Often in photography we work with shutter speeds that are fractions of a second. But we can use them to create exposures of many seconds, minutes and even longer. These long exposures can produce surreal and dreamlike images that go beyond what we see with the human eye.

In this blog, we’ll look at the methods employed to create this shot of Brighton’s West Pier:

The West Pier, Brighton, UK. Canon 5d2, 80mm, 30 secs, f11, ISO 400. (Image courtesy of Michael Brydon)

I could have used a fast shutter speed, opened up the aperture and increased the ISO to gain a correct exposure. But I wanted to echo the ghostly remains of the structure by transforming the stormy sea into an ethereal blur filled with wisps of smoke. This is how I achieved it.


Use a sturdy Tripod

This is essential in creating successful long exposure photographs. The camera must remain completely still for the duration of the exposure. Even the slightest movement will be recorded in the image. Add extra support to your tripod by increasing the weight holding it down. Get creative with your tools. I attached my camera bag to the hook on the centre pole to do this. This shot was taken on extremely stormy night, so I added an extra level of stability by using my coat to shield the camera from the wind.


Lock-up Your Mirror

In SLR cameras the mirror moves upwards just before the shutter opens and this causes vibrations. With fast shutter speeds these vibrations are too slight to have any noticeable effect. But during a long exposure, even the smallest movement will be recorded. The solution is to set the camera to “Mirror Lock Up” (sometimes also called “Exposure Delay Mode)”. In this mode, there is a small delay after the mirror flips up to allow any vibrations to stop before the shutter opens.


Go Hands Free

Pressing the shutter-release button will cause the camera to move regardless of how delicately you try to do it. The self-timer function will prevent this movement if your exposure time is within 30 seconds.

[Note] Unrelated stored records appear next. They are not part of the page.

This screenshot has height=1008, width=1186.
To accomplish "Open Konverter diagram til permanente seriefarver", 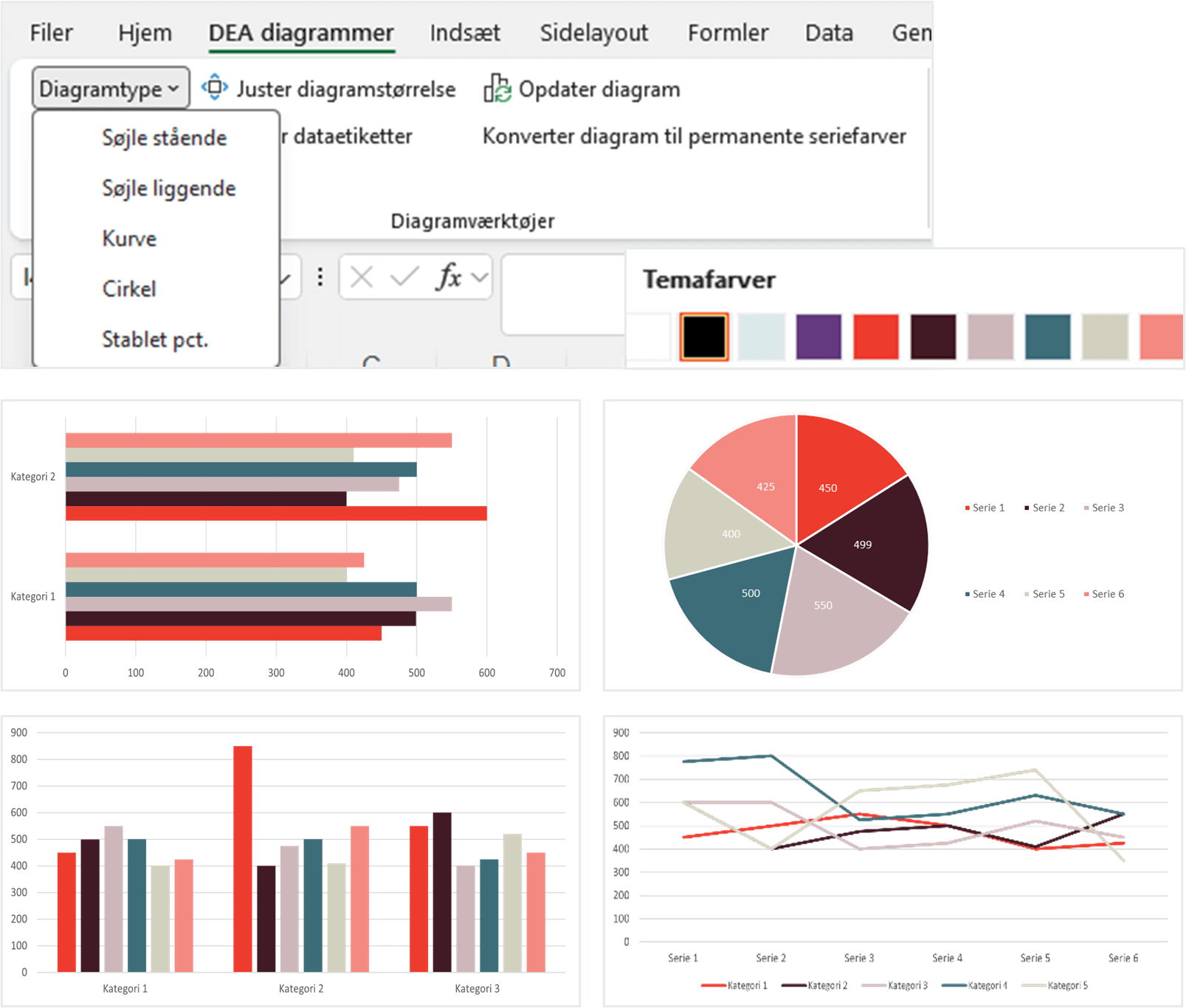I will (694, 136).
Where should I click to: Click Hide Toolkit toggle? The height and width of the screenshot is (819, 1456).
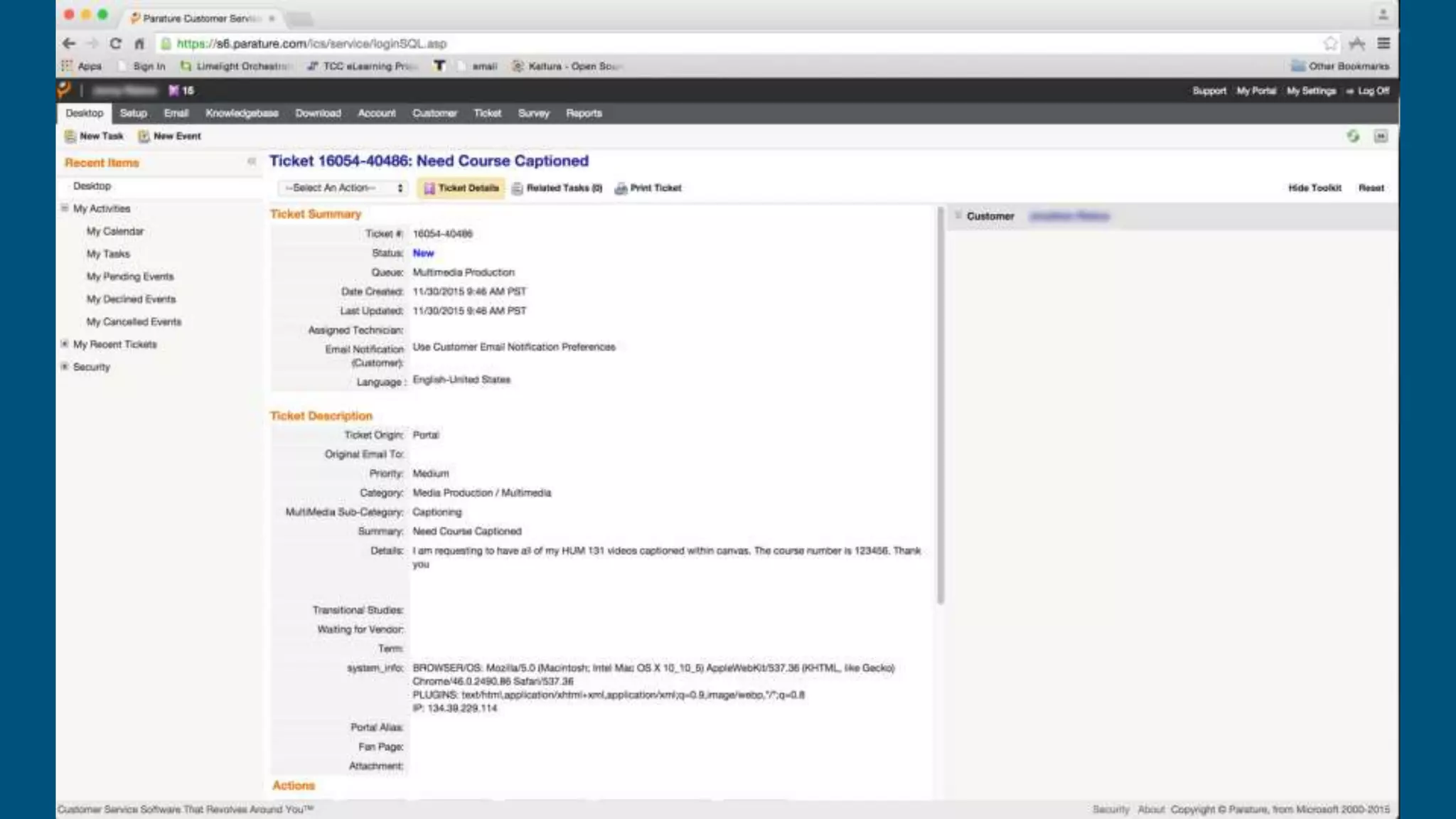click(x=1314, y=188)
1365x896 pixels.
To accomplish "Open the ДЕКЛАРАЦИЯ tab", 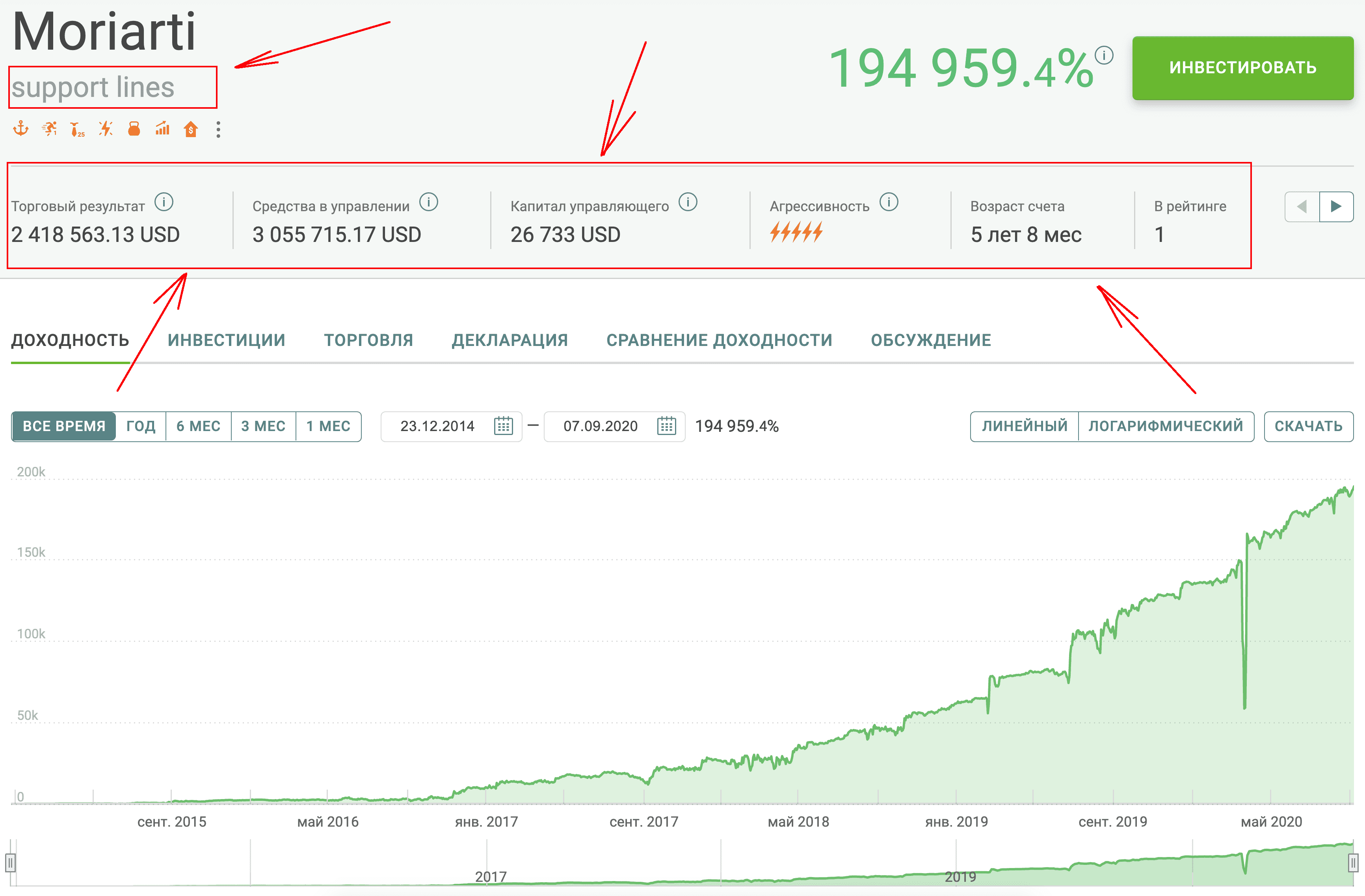I will click(x=509, y=340).

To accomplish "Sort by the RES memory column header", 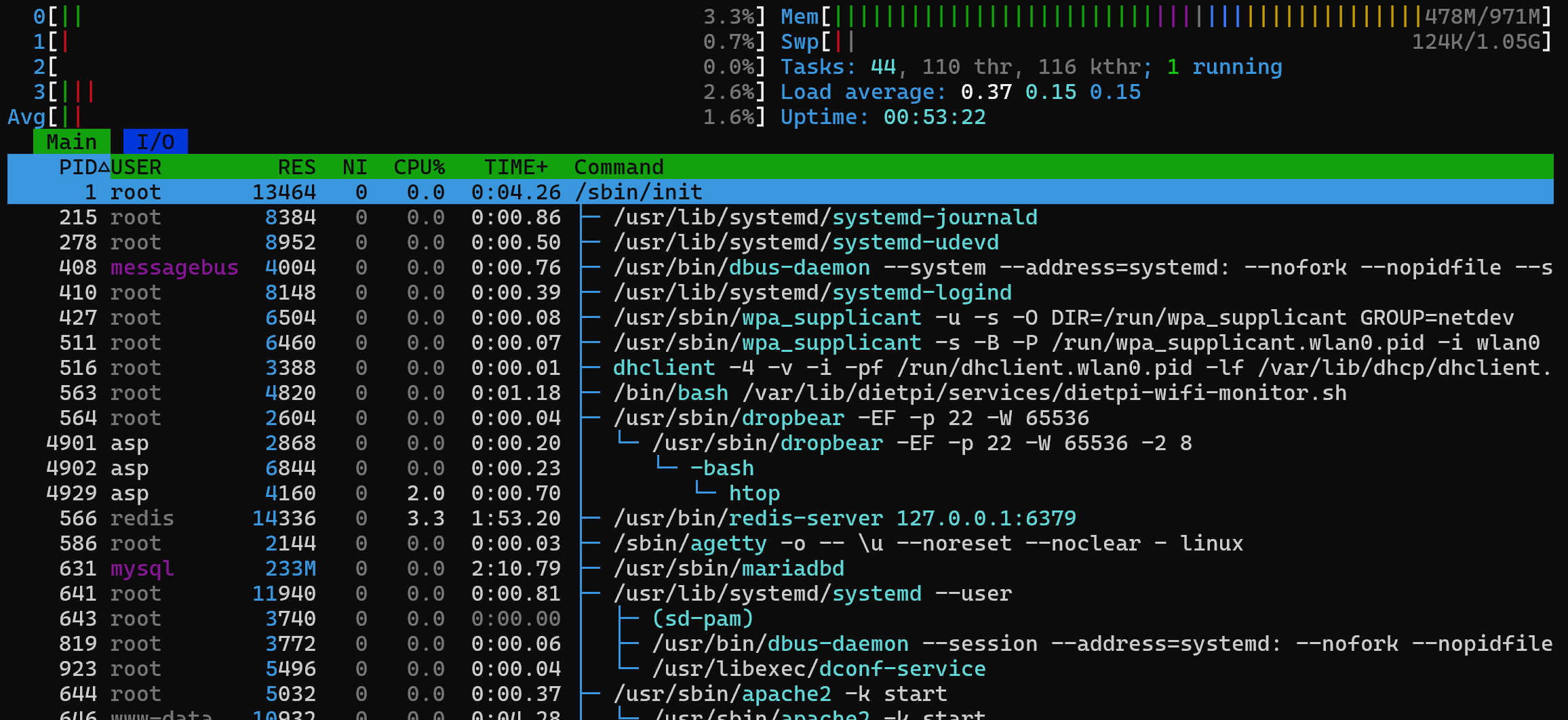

If you want to go beyond 30 seconds then use the “Bulb” mode. This allows the shutter to remain open for as long as you press the release button. In this mode, you will need a cable release. Basic cable releases offer a manual way to keep the shutter open without having to touch the camera. More advanced ones allow you to enter specific time values. Cameras with Wi-Fi capabilities can also be triggered remotely via smart phones, tablets or computers.


Cover Your Viewfinder

With long exposures there is a risk of unwanted light leaking in through the viewfinder. This leads to flares or colored streaks appearing on the image.

For my shot of the pier, there was a huge potential for this to happen. I was positioned on the pavement above the beach, surrounded by street lamps and the headlights of passing traffic. To overcome this, I removed the eye-cup from the camera and replaced it with the rubber cap attached to the strap. Some cameras even have a built-in shutter that can close off the viewfinder. If yours doesn’t, or you have lost the rubber one that came with the camera, then a small piece of black tape or cloth would be a good temporary DIY option.


Long Exposure Noise Reduction

During long exposures the camera's sensor heats up. This can lead to unwanted noise or hot pixels, which record as either small red or green spots in the image. These may not be visible on the cameras LCD but will show up once you view the image on your computer. Switching the Long Exposure Noise Reduction Mode on will overcome this.

You do not need to limit long exposure photographs to shooting at night. With a Neutral-Density filter you can create fabulous long exposure images in broad daylight. This filter reduces the amount of light up to a whopping 16 stops!

With these tips in mind, get out there and experiment with this technique.